**Usando la información**
1. Según el fragmento, ¿con qué deben validarse los viajes en los autobuses de RUTA en Puebla?
2. Reproduce sin cambios el pasaje del fragmento que va desde "En Bruselas y" hasta "efectivo al conductor.".

**Fragmento**
_ _ _ _ _

El número de usuarios que pagan en efectivo el transporte público es cada vez menor. El objetivo de muchas ciudades es reducir paulatinamente el uso del dinero en efectivo para pagar el transporte público y finalmente eliminarlo.  La razones son muchas, entre ellas, reducir el tiempo de la transacción y aumentar la seguridad de los usuarios.

El libro “Reducción y eliminación del pago en efectivo en el transporte urbano” de ITS España, en el que ha colaborado Pay[in], analiza la situación actual y las perspectivas de futuro. En él se pueden encontrar ejemplos de ciudades que ya han empezado a hacer desaparecer el dinero en efectivo como medio de pago del transporte.

En Toronto (Cánada), para acceder a los autobuses de la TTC (Toronto Transit Comission) se necesita o un billete, un token, un pase o el importe en efectivo exacto. Los operadores de los autobuses no venden billetes ni llevan cambio.

En Verona (Italia), para utilizar el autobús urbano es necesario un billete o un abono. Una de las posibilidades que existen es comprar el billete sencillo en los parquímetros AMT de la ciudad. Está pensado para personas que usan el servicio de transporte público ocasionalmente. El billete cuesta 1.30€ y es válido durante 90 minutos. El billete también se puede comprar a bordo pagando al conductor o utilizando las máquinas automáticas que no dan cambio. En ambos casos el precio aumenta a 2.00€.

En Puebla (México) se ha suprimido el pago en efectivo en los autobuses de Red Urbana de Transporte Articulado (RUTA). Entre otras cosas, para evitar la corrupción en las transacciones monetarias con los conductores. Los viajes se deben validar con tarjetas prepago.

En Bruselas y Manchester, para ser más eficientes han instalado máquinas a lo largo de sus calles y cerca de las paradas de autobús con la finalidad de que los pasajeros saquen su billete mientras esperan el autobús, aunque también se puede pagar en efectivo al conductor.

En Estocolmo (Suecia), para viajar en los autobuses con los servicios de SL, el billete no se puede comprar a bordo de los propios autobuses, sino que viajero lo debe adquirir previamente en otras lugares. Si cuando se revisa el billete, no es válido, se cobrará una multa de 1200 SEK. (unos 128 Euros). En caso de necesitar un billete rápido, existe la opción de “Text-me-a-ticket”, que consiste en que te envíen tu billete en un SMS al teléfono móvil. Para ello, se necesita una tarjeta SIM sueca y estar registrado en el servicio en sl.klarna.se.

En Andalucía existe la interoperabilidad en cada consorcio con todos los operadores y entre consorcios. Así con una tarjeta del consorcio de Almería, se puede viajar en cualquier operador de transporte público del resto de Andalucía. Incluso existe interoperabilidad con otros modos como son el barco del puerto de Cádiz, la bicicleta pública en Puerto Real, Aparcamientos, etc.

_ _ _ _ _

**Datos mostrados**
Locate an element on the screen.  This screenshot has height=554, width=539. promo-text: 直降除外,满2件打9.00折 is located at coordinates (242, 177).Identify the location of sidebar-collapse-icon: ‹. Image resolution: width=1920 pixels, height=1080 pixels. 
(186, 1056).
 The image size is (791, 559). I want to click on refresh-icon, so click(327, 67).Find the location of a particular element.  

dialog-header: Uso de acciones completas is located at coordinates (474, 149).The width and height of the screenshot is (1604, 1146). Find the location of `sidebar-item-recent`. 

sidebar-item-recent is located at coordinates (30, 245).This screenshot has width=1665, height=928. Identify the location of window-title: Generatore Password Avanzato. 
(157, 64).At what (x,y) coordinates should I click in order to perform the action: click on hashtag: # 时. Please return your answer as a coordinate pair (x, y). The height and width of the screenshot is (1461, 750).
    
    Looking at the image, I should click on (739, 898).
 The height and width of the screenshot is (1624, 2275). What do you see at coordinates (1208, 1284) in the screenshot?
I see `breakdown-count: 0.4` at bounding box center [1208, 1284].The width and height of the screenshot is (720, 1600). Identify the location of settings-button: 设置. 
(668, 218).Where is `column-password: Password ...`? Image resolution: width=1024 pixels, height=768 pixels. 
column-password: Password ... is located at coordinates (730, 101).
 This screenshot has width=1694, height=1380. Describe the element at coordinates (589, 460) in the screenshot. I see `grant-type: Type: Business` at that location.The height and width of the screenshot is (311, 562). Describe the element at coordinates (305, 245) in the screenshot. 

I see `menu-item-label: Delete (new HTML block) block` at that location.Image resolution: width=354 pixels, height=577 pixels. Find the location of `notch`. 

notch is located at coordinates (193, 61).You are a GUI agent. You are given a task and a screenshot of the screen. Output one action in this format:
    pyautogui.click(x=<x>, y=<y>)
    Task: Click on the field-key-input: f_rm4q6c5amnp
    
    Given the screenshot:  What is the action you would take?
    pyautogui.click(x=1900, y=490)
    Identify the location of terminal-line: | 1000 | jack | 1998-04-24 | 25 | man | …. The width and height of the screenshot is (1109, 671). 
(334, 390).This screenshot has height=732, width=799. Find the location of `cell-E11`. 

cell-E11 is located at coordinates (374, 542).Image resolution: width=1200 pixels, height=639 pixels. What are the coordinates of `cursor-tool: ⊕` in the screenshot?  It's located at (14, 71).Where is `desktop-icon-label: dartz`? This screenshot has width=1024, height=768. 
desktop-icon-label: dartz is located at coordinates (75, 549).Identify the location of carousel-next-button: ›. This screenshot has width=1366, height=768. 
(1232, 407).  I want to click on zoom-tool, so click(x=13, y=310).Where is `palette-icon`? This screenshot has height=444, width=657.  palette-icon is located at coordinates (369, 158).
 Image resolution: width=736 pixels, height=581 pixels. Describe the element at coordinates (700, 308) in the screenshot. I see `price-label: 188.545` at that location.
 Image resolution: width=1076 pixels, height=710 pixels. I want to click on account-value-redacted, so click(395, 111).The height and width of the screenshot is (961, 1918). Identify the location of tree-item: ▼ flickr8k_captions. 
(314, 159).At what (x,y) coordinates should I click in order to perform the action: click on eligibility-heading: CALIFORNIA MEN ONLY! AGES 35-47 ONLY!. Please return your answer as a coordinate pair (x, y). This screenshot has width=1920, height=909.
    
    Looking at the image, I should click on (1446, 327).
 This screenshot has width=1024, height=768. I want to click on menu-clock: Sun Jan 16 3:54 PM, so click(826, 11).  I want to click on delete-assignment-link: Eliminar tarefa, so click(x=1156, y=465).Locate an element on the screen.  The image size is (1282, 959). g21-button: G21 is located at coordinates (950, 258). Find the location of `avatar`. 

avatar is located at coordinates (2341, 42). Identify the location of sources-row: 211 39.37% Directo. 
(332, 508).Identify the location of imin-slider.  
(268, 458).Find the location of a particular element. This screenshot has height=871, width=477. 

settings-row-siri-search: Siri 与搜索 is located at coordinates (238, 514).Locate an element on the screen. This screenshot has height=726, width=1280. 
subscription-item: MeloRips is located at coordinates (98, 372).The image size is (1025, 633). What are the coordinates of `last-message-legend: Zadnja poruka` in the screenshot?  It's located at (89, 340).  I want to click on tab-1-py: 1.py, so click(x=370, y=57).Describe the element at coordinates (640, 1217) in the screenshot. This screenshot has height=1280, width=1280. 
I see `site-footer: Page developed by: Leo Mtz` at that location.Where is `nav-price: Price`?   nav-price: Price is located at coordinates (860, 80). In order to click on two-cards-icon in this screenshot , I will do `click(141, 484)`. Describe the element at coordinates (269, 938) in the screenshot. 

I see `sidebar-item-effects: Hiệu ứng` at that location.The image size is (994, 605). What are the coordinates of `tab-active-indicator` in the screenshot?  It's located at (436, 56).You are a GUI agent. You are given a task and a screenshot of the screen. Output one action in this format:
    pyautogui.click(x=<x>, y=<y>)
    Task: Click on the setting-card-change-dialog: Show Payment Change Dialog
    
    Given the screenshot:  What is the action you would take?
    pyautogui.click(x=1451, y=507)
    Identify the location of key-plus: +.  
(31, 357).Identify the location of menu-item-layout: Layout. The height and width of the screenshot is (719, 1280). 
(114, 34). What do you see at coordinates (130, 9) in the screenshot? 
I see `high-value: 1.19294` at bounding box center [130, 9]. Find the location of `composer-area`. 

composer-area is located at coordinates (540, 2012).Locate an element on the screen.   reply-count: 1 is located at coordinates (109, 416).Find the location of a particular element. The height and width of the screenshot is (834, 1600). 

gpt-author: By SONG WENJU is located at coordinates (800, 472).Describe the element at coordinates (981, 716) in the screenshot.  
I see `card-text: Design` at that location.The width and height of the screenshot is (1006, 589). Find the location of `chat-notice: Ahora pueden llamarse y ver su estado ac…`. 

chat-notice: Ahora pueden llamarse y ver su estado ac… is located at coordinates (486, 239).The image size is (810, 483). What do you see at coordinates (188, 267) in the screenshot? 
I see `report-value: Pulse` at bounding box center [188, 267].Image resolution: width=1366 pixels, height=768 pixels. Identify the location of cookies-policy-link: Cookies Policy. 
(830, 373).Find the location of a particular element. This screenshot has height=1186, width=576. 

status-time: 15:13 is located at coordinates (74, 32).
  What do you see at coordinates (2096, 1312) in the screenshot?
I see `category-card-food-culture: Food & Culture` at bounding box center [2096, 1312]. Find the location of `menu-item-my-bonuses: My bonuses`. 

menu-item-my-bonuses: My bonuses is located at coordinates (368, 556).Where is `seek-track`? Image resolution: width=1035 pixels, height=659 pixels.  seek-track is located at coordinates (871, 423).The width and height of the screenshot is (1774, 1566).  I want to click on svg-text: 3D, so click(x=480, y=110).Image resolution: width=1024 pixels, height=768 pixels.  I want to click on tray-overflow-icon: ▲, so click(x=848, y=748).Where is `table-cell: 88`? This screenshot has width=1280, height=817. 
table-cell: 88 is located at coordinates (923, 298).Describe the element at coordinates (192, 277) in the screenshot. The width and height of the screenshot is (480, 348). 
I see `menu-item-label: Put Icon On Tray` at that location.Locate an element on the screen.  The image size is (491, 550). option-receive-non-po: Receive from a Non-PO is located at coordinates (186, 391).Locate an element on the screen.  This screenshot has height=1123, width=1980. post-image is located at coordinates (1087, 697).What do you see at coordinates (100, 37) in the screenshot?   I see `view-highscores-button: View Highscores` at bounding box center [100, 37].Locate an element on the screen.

_ _ _ _ _

**Lista de soluciones**
1. Con tarjetas prepago.

2.
En Bruselas y Manchester, para ser más eficientes han instalado máquinas a lo largo de sus calles y cerca de las paradas de autobús con la finalidad de que los pasajeros saquen su billete mientras esperan el autobús, aunque también se puede pagar en efectivo al conductor.